To assess the uncertainty of the calibrated model parameters, we analyzed the parametric sensitivities of the model output on the ten best optimization results. A singular value decomposition of this sensitivity matrix showed that 3029 directions in parameter space were numerically nonzero, indicating that the model could acquire information about more than 3000 degrees of freedom. Yet, many directions in parameter space were poorly determined (Fig. 7c). Complementary to this sensitivity analysis, we analyzed the covariance structure of the large parameter ensemble. A principal component analysis (PCA) revealed that most of the total variance was spread across a low-dimensional subspace, showing a sharp drop in the explained variance after about 50 PCA directions, which coincides well with the number of local optimizations present in the parameter ensemble (Fig. 7d). This indicates that the parameter space was not yet sufficiently explored, although mini-batch optimization allowed to afford more local optimization runs than full-batch optimization. This was confirmed by a UMAP embedding of the parameter ensemble, which showed that the local optimization runs did not converge to a common optimum, but remained separated in parameter space (Supplementary Fig. 17). The spectrum of the covariance matrix indicated 49 directions with high variability, a second mode containing about 3600 directions with lower, but clearly present variability (Fig. 7e), and the third mode of probably non-explored directions, which had a variability below floating point precision. The overall 3600 explored PCA directions in this large ensemble are in line with the results from the sensitivity analysis (roughly 3000), as the discrepancy between the two results can be explained with additional information being present in the larger ensemble.

Discussion

We presented a framework for using mini-batch optimization in combination with advanced methods from dynamic modelling for the parameter estimation of ODE models in systems biology. We introduced algorithmic improvements (tailored to ODE models), benchmarked different methods and their hyperparameters on published models (with artificial data), and identified the most important factors for successful optimization. Then, we applied mini-batch optimization to a particularly large model of cancer signaling and trained it on measured cell line drug response data from a public database. The trained model provided accurate predictions of whether a certain treatment would reduce cell viability by more than 50% for a chosen cell line in more than 85% of the cases, even on cell lines, which had not been used for model training. Furthermore, we performed in silico gene knockouts and validated them on a large experimental CRISPR screen from literature, which helped us to improve the model topology and to obtain well-matching knockout predictions. In the last step, we performed uncertainty analysis based on ensemble methods and assessed the exploration of the parameter space during optimization, where mini-batch optimization enabled results, which had not been achievable with established optimization methods.

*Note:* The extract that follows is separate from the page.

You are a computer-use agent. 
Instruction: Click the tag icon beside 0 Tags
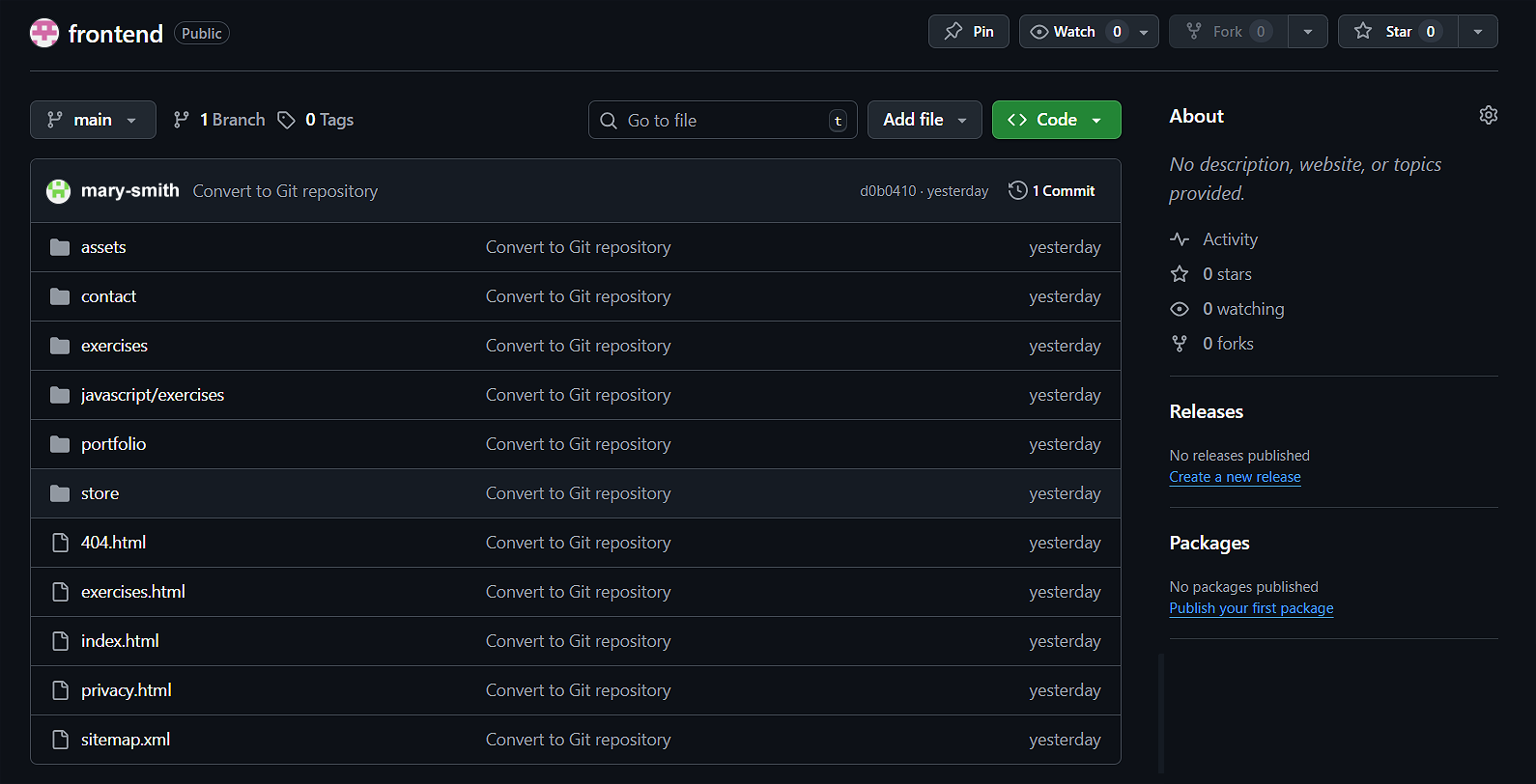click(x=286, y=120)
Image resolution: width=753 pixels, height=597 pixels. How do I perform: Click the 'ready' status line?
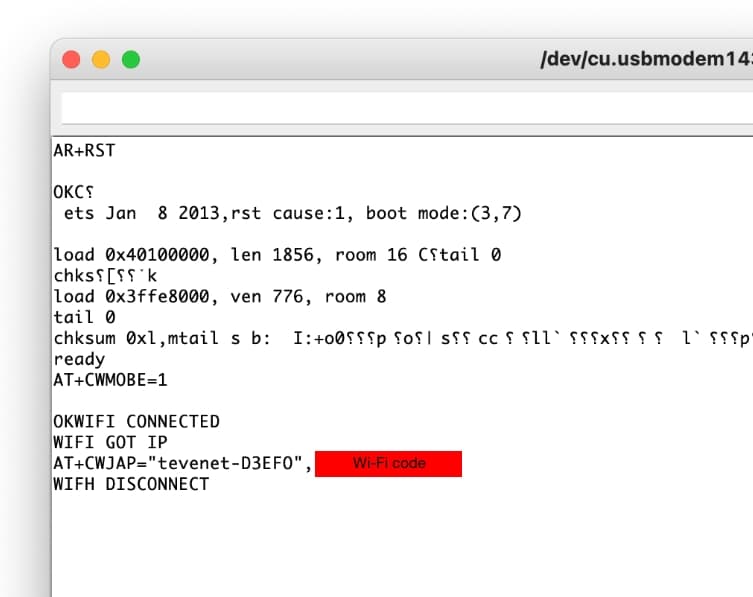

A closer analysis of the in silico knockout study allowed us to pinpoint deficiencies of the large-scale cancer signaling model, e.g., concerning the implementation of cell cycle genes, and a subsequent model refinement yielded substantially improved model predictions. To the best of our knowledge, this is the first time that a full modelling cycle, including model refinement and retraining, has been performed for an ODE model of this size, as the cost of model calibration renders iterative refinement usually prohibitive for large ODE models. Yet, a set of incorrect predictions remained: in particular, the essentiality of genes that encode master kinases such as PDPK1 or phosphatases such as PPP2CA was underestimated. At the same time, the importance of some genes encoding proteins involved in the AKT and RAS signaling pathways was overestimated, especially those which either interact with the EGF receptor, such as SRC, VAV2, or EGFR itself, or those which acts as transcription factors, such as CREB1, ELK1, or STAT3. Hence, we assume that a more comprehensive model, trained on a larger dataset, would be needed to, e.g., reliably discover new drug targets or to reject possible drug candidates before entering a clinical trial. Possible approaches for an also refined proliferation model are outlined in Supplementary Note 6. The datasets to train such a more comprehensive, whole-cell signaling model have been made available in the last years, and mini-batch optimization renders the calibration of such a model computationally feasible.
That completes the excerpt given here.